==== EXTRACTED DATA ====
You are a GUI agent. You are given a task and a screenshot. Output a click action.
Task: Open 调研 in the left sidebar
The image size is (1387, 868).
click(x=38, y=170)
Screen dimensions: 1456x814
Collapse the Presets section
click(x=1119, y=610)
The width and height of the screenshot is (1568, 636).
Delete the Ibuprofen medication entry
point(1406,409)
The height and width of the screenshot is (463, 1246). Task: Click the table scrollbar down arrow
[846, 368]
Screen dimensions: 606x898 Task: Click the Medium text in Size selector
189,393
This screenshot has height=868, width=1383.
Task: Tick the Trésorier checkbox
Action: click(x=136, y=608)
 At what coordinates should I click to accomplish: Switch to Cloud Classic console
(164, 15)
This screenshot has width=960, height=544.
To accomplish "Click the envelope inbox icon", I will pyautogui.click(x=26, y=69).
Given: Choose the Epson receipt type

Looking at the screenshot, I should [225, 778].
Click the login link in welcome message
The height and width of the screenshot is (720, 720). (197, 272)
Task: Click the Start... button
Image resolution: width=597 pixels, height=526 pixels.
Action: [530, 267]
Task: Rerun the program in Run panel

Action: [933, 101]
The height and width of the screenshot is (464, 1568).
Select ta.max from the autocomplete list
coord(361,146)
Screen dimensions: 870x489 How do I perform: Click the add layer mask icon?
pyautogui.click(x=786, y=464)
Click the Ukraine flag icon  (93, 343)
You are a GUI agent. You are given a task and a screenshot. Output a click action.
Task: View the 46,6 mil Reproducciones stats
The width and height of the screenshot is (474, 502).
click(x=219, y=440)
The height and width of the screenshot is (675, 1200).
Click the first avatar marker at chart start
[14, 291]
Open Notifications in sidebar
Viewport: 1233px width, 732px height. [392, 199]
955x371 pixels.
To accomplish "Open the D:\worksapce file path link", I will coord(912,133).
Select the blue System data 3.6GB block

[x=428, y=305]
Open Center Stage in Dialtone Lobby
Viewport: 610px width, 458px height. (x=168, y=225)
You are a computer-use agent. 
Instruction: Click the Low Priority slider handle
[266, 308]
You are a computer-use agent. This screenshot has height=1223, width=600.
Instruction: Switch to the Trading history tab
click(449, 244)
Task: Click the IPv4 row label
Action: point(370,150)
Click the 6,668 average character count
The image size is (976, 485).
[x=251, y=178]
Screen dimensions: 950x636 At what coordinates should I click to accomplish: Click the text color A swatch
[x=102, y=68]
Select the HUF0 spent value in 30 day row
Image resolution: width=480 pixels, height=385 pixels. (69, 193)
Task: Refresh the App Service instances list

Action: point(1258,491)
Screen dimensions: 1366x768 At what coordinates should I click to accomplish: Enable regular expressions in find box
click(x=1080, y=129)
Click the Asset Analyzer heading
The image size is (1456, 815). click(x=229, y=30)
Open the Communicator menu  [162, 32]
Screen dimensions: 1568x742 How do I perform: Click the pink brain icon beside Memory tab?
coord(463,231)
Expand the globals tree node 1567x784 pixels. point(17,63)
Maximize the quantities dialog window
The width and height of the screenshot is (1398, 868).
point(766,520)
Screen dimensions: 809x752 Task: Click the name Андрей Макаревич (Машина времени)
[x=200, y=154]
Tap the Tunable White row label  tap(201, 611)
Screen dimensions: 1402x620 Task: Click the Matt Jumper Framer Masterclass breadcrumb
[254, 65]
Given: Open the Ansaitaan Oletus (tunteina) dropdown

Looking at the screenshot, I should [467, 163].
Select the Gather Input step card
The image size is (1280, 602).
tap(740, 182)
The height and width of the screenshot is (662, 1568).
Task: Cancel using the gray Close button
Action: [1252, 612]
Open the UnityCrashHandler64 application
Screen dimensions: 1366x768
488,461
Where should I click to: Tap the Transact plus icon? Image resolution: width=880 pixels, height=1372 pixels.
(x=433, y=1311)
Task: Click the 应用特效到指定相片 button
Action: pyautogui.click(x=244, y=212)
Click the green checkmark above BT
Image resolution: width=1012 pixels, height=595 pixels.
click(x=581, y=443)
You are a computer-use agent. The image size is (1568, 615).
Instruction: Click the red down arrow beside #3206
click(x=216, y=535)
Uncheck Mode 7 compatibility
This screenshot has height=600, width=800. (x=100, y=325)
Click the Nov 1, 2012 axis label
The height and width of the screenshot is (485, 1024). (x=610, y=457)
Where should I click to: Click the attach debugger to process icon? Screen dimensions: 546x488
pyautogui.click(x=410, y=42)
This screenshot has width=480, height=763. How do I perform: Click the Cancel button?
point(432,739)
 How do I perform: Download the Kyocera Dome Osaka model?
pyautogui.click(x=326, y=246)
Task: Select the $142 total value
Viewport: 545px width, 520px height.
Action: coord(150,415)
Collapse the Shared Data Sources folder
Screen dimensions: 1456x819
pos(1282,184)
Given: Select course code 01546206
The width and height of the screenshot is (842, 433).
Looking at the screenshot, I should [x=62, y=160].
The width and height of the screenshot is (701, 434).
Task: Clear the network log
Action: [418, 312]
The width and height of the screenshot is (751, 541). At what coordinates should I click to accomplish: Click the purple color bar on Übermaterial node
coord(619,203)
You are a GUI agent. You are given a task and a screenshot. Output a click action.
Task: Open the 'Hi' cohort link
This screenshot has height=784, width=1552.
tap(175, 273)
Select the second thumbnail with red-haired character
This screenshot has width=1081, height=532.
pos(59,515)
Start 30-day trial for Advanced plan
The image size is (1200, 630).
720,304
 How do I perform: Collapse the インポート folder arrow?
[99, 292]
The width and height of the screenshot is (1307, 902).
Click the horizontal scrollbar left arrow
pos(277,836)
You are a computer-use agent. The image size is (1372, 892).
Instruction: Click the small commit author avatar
====
EXERCISE DETAILS
Present all of the records above as a Markdown table with the columns Row and Record Line. Put each line in its own numbered row, and leave out the blank lines.

COMPLETE ANSWER
| Row | Record Line |
|---|---|
| 1 | You are a GUI agent. You are given a task and a screenshot. Output a click action. |
| 2 | Task: Open 调研 in the left sidebar |
| 3 | The image size is (1387, 868). |
| 4 | click(x=38, y=170) |
| 5 | Screen dimensions: 1456x814 |
| 6 | Collapse the Presets section |
| 7 | click(x=1119, y=610) |
| 8 | The width and height of the screenshot is (1568, 636). |
| 9 | Delete the Ibuprofen medication entry |
| 10 | point(1406,409) |
| 11 | The height and width of the screenshot is (463, 1246). Task: Click the table scrollbar down arrow |
| 12 | [846, 368] |
| 13 | Screen dimensions: 606x898 Task: Click the Medium text in Size selector |
| 14 | 189,393 |
| 15 | This screenshot has height=868, width=1383. |
| 16 | Task: Tick the Trésorier checkbox |
| 17 | Action: click(x=136, y=608) |
| 18 |  At what coordinates should I click to accomplish: Switch to Cloud Classic console |
| 19 | (164, 15) |
| 20 | This screenshot has width=960, height=544. |
| 21 | To accomplish "Click the envelope inbox icon", I will pyautogui.click(x=26, y=69). |
| 22 | Given: Choose the Epson receipt type |
| 23 | Looking at the screenshot, I should [225, 778]. |
| 24 | Click the login link in welcome message |
| 25 | The height and width of the screenshot is (720, 720). (197, 272) |
| 26 | Task: Click the Start... button |
| 27 | Image resolution: width=597 pixels, height=526 pixels. |
| 28 | Action: [530, 267] |
| 29 | Task: Rerun the program in Run panel |
| 30 | Action: [933, 101] |
| 31 | The height and width of the screenshot is (464, 1568). |
| 32 | Select ta.max from the autocomplete list |
| 33 | coord(361,146) |
| 34 | Screen dimensions: 870x489 How do I perform: Click the add layer mask icon? |
| 35 | pyautogui.click(x=786, y=464) |
| 36 | Click the Ukraine flag icon  (93, 343) |
| 37 | You are a GUI agent. You are given a task and a screenshot. Output a click action. |
| 38 | Task: View the 46,6 mil Reproducciones stats |
| 39 | The width and height of the screenshot is (474, 502). |
| 40 | click(x=219, y=440) |
| 41 | The height and width of the screenshot is (675, 1200). |
| 42 | Click the first avatar marker at chart start |
| 43 | [14, 291] |
| 44 | Open Notifications in sidebar |
| 45 | Viewport: 1233px width, 732px height. [392, 199] |
| 46 | 955x371 pixels. |
| 47 | To accomplish "Open the D:\worksapce file path link", I will coord(912,133). |
| 48 | Select the blue System data 3.6GB block |
| 49 | [x=428, y=305] |
| 50 | Open Center Stage in Dialtone Lobby |
| 51 | Viewport: 610px width, 458px height. (x=168, y=225) |
| 52 | You are a computer-use agent.  |
| 53 | Instruction: Click the Low Priority slider handle |
| 54 | [266, 308] |
| 55 | You are a computer-use agent. This screenshot has height=1223, width=600. |
| 56 | Instruction: Switch to the Trading history tab |
| 57 | click(449, 244) |
| 58 | Task: Click the IPv4 row label |
| 59 | Action: point(370,150) |
| 60 | Click the 6,668 average character count |
| 61 | The image size is (976, 485). |
| 62 | [x=251, y=178] |
| 63 | Screen dimensions: 950x636 At what coordinates should I click to accomplish: Click the text color A swatch |
| 64 | [x=102, y=68] |
| 65 | Select the HUF0 spent value in 30 day row |
| 66 | Image resolution: width=480 pixels, height=385 pixels. (69, 193) |
| 67 | Task: Refresh the App Service instances list |
| 68 | Action: point(1258,491) |
| 69 | Screen dimensions: 1366x768 At what coordinates should I click to accomplish: Enable regular expressions in find box |
| 70 | click(x=1080, y=129) |
| 71 | Click the Asset Analyzer heading |
| 72 | The image size is (1456, 815). click(x=229, y=30) |
| 73 | Open the Communicator menu  [162, 32] |
| 74 | Screen dimensions: 1568x742 How do I perform: Click the pink brain icon beside Memory tab? |
| 75 | coord(463,231) |
| 76 | Expand the globals tree node 1567x784 pixels. point(17,63) |
| 77 | Maximize the quantities dialog window |
| 78 | The width and height of the screenshot is (1398, 868). |
| 79 | point(766,520) |
| 80 | Screen dimensions: 809x752 Task: Click the name Андрей Макаревич (Машина времени) |
| 81 | [x=200, y=154] |
| 82 | Tap the Tunable White row label  tap(201, 611) |
| 83 | Screen dimensions: 1402x620 Task: Click the Matt Jumper Framer Masterclass breadcrumb |
| 84 | [254, 65] |
| 85 | Given: Open the Ansaitaan Oletus (tunteina) dropdown |
| 86 | Looking at the screenshot, I should [467, 163]. |
| 87 | Select the Gather Input step card |
| 88 | The image size is (1280, 602). |
| 89 | tap(740, 182) |
| 90 | The height and width of the screenshot is (662, 1568). |
| 91 | Task: Cancel using the gray Close button |
| 92 | Action: [1252, 612] |
| 93 | Open the UnityCrashHandler64 application |
| 94 | Screen dimensions: 1366x768 |
| 95 | 488,461 |
| 96 | Where should I click to: Tap the Transact plus icon? Image resolution: width=880 pixels, height=1372 pixels. |
| 97 | (x=433, y=1311) |
| 98 | Task: Click the 应用特效到指定相片 button |
| 99 | Action: pyautogui.click(x=244, y=212) |
| 100 | Click the green checkmark above BT |
| 101 | Image resolution: width=1012 pixels, height=595 pixels. |
| 102 | click(x=581, y=443) |
| 103 | You are a computer-use agent. The image size is (1568, 615). |
| 104 | Instruction: Click the red down arrow beside #3206 |
| 105 | click(x=216, y=535) |
| 106 | Uncheck Mode 7 compatibility |
| 107 | This screenshot has height=600, width=800. (x=100, y=325) |
| 108 | Click the Nov 1, 2012 axis label |
| 109 | The height and width of the screenshot is (485, 1024). (x=610, y=457) |
| 110 | Where should I click to: Click the attach debugger to process icon? Screen dimensions: 546x488 |
| 111 | pyautogui.click(x=410, y=42) |
| 112 | This screenshot has width=480, height=763. How do I perform: Click the Cancel button? |
| 113 | point(432,739) |
| 114 |  How do I perform: Download the Kyocera Dome Osaka model? |
| 115 | pyautogui.click(x=326, y=246) |
| 116 | Task: Select the $142 total value |
| 117 | Viewport: 545px width, 520px height. |
| 118 | Action: coord(150,415) |
| 119 | Collapse the Shared Data Sources folder |
| 120 | Screen dimensions: 1456x819 |
| 121 | pos(1282,184) |
| 122 | Given: Select course code 01546206 |
| 123 | The width and height of the screenshot is (842, 433). |
| 124 | Looking at the screenshot, I should [x=62, y=160]. |
| 125 | The width and height of the screenshot is (701, 434). |
| 126 | Task: Clear the network log |
| 127 | Action: [418, 312] |
| 128 | The width and height of the screenshot is (751, 541). At what coordinates should I click to accomplish: Click the purple color bar on Übermaterial node |
| 129 | coord(619,203) |
| 130 | You are a GUI agent. You are given a task and a screenshot. Output a click action. |
| 131 | Task: Open the 'Hi' cohort link |
| 132 | This screenshot has height=784, width=1552. |
| 133 | tap(175, 273) |
| 134 | Select the second thumbnail with red-haired character |
| 135 | This screenshot has width=1081, height=532. |
| 136 | pos(59,515) |
| 137 | Start 30-day trial for Advanced plan |
| 138 | The image size is (1200, 630). |
| 139 | 720,304 |
| 140 |  How do I perform: Collapse the インポート folder arrow? |
| 141 | [99, 292] |
| 142 | The width and height of the screenshot is (1307, 902). |
| 143 | Click the horizontal scrollbar left arrow |
| 144 | pos(277,836) |
| 145 | You are a computer-use agent. The image size is (1372, 892). |
| 146 | Instruction: Click the small commit author avatar |